I read. I played with my dolls. I learned to sew to make clothes for my dolls. I redecorated, then rebuilt, my doll house. I read some more. I made up stories, and acted them out with my dolls (it helped that, as an only child, I had a cast of thousands). I started writing down my stories.
Interesting that I never thought that real people couldn't write, when all I wanted as a kid was to be a ballerina but I had no idea at all that real people could take ballet lessons. No one ever told me, and I didn't figure it out for myself until I was about 10.
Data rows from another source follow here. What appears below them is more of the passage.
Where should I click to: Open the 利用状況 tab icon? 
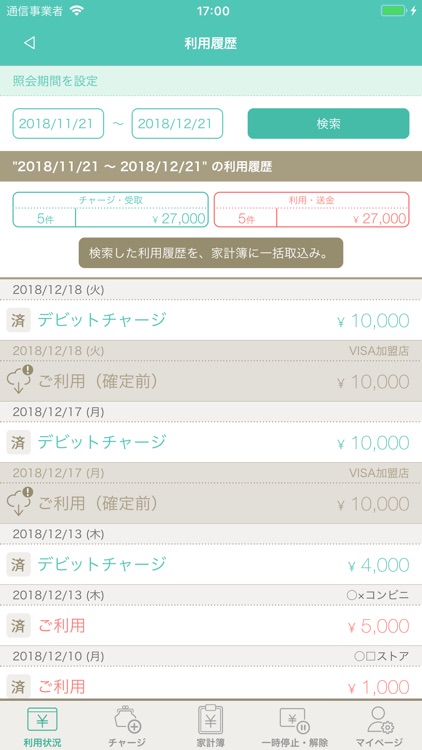click(42, 719)
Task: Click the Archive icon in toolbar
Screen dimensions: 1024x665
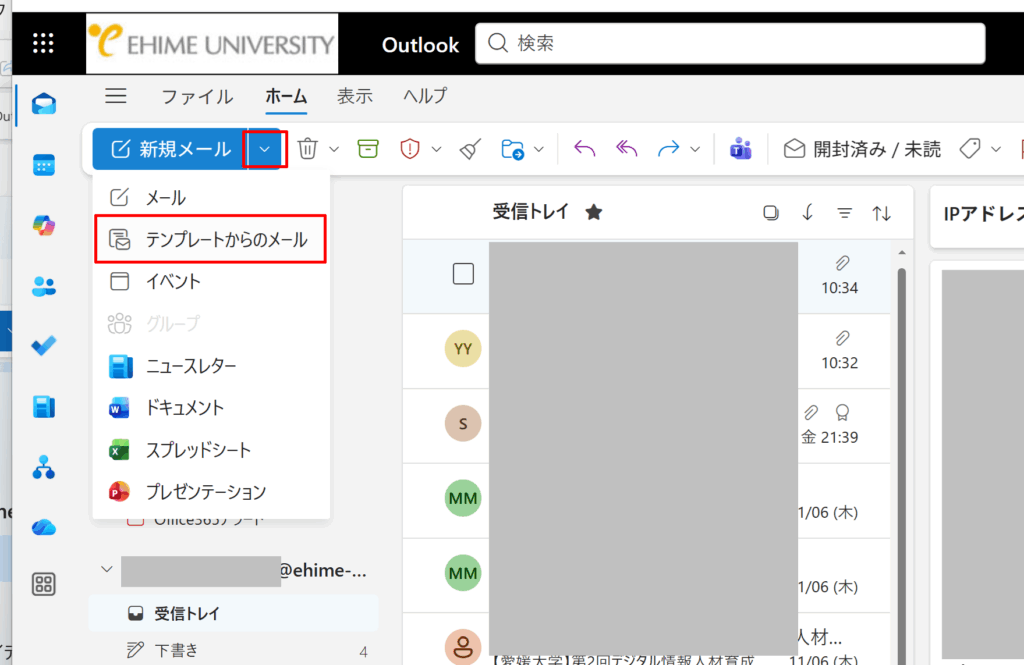Action: tap(368, 149)
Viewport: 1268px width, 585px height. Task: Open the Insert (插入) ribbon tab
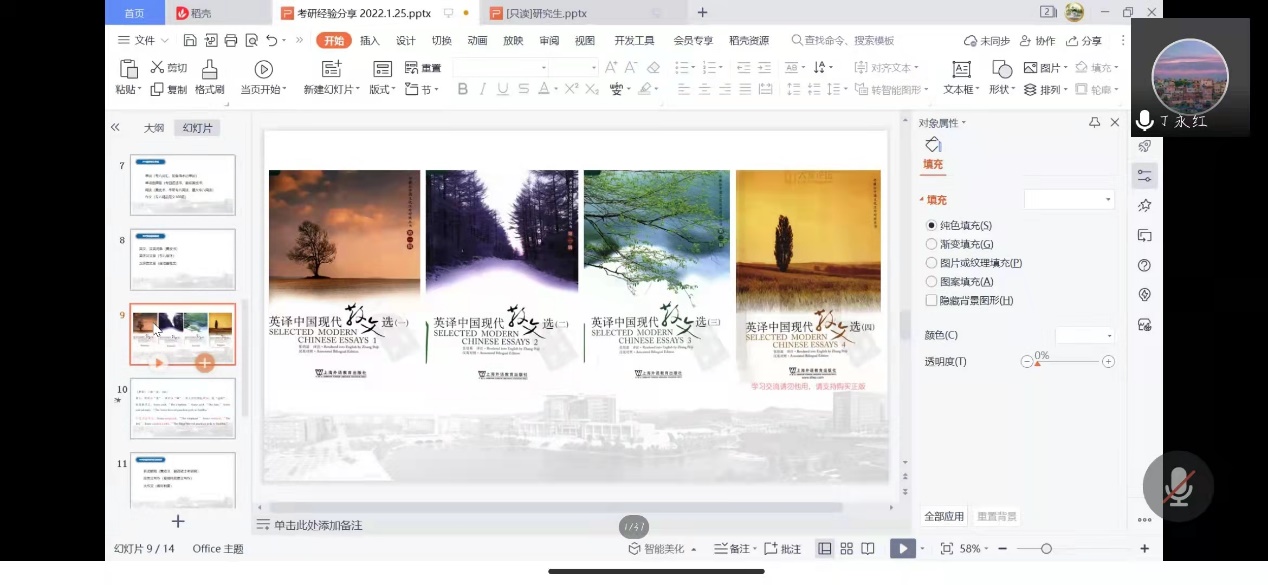[x=370, y=41]
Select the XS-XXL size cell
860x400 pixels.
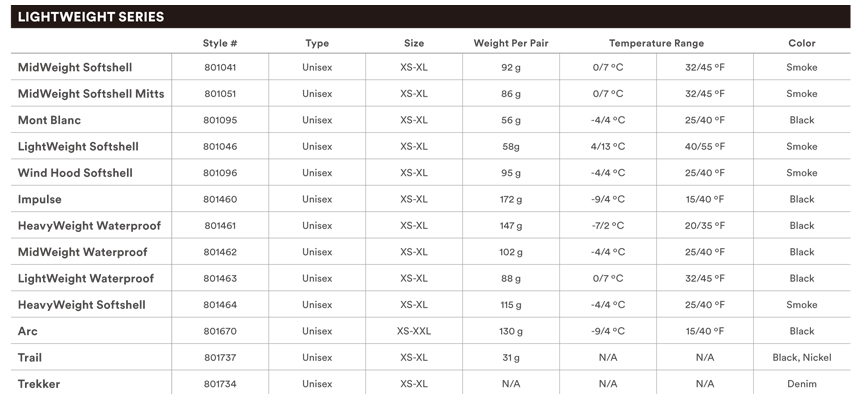[414, 331]

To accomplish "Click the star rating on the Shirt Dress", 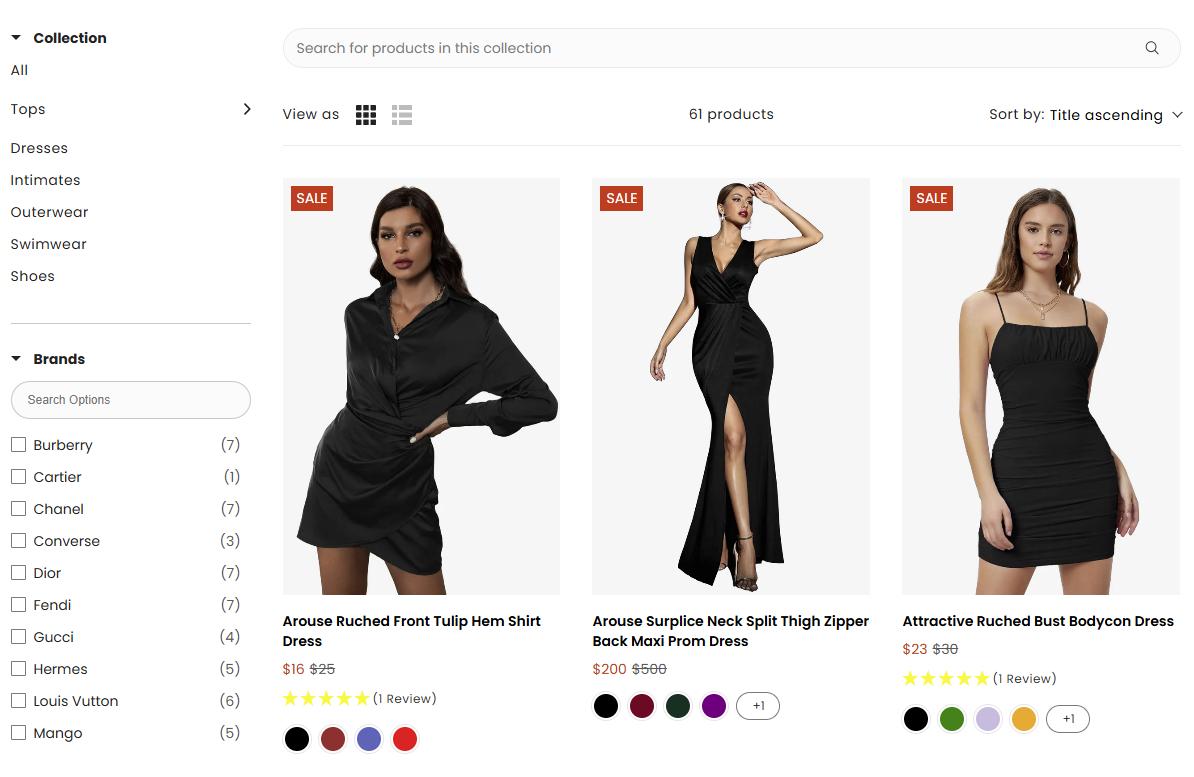I will (326, 698).
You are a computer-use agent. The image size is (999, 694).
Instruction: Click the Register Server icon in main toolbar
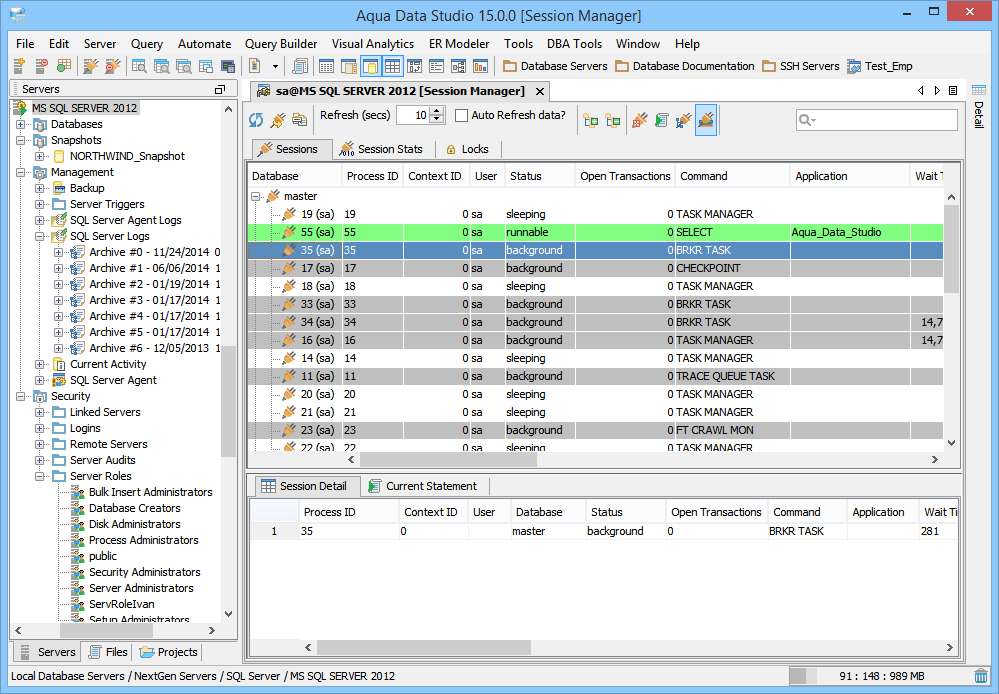coord(19,66)
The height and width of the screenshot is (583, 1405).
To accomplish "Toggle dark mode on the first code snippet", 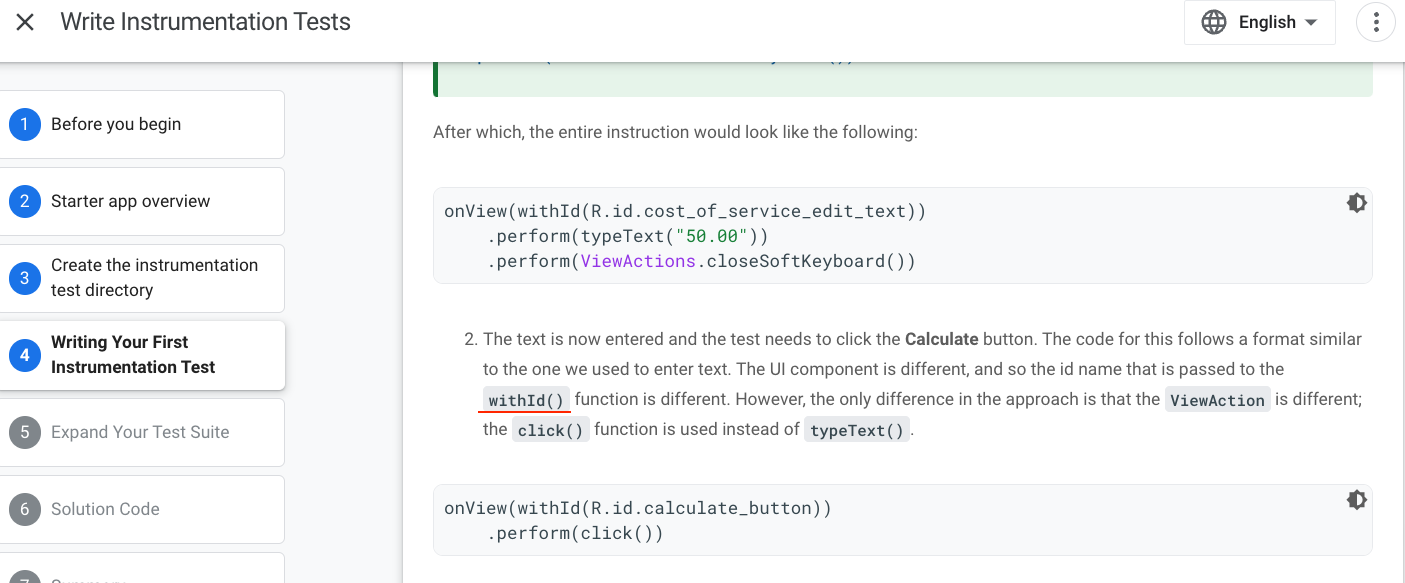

But writing fit. I could do it in my head, or after my mom went out and left me in peace, or after everyone went to bed. When I was bored at school, I could listen to the voices and run home and write down everything they said. When I started working, mindlessly typing for lawyers, I could plot and plan and scribble on bits of paper and then do my own typing at night.
All this is leading to the fact that I write. I have always written. Other than this blog, which I started when my regular life was getting in the way of my writing (and I wasn't facing how much that bothered me), I haven't said much about it in public. It was mine. It was something that kept me sane through a lot of unhappy teenage years and all the times when I just didn't feel like I fit into my life. The life in my head, well, that always fit. Because I made it up.
There was one particular project I started years ago. I wrote like a madwoman, researched, wrote some more. Put it down. Picked it up, got distracted, started dating, broke up, wrote my heart out, dealt with family stuff, changed jobs, more family stuff, changed another job, started dating again, got married - how did that happen? - and eventually came back to what had come before and in between all along.
And now, dear readers, I have what seems to be called a book. A novel, if you will. Tweaked and polished and pored over lo these many years. I've let a few close friends read it to offer criticism and suggestions - and nearly expired in the process of handing my baby over - and now it's ready to be released into a wider world.
I feel sick to my stomach. It's been mine for so long, but if it's done, isn't the whole point of a story to share it?
I recently finished a synopsis, because of course after you write an epic saga, you have to turn around and boil it back down to a couple of paragraphs, and I just started sending query letters to agents. All this makes me dizzy, but I've done it.
What's the worst that can happen - that it'll go back into a drawer (or a hard drive) for another life cycle? It's time to let go.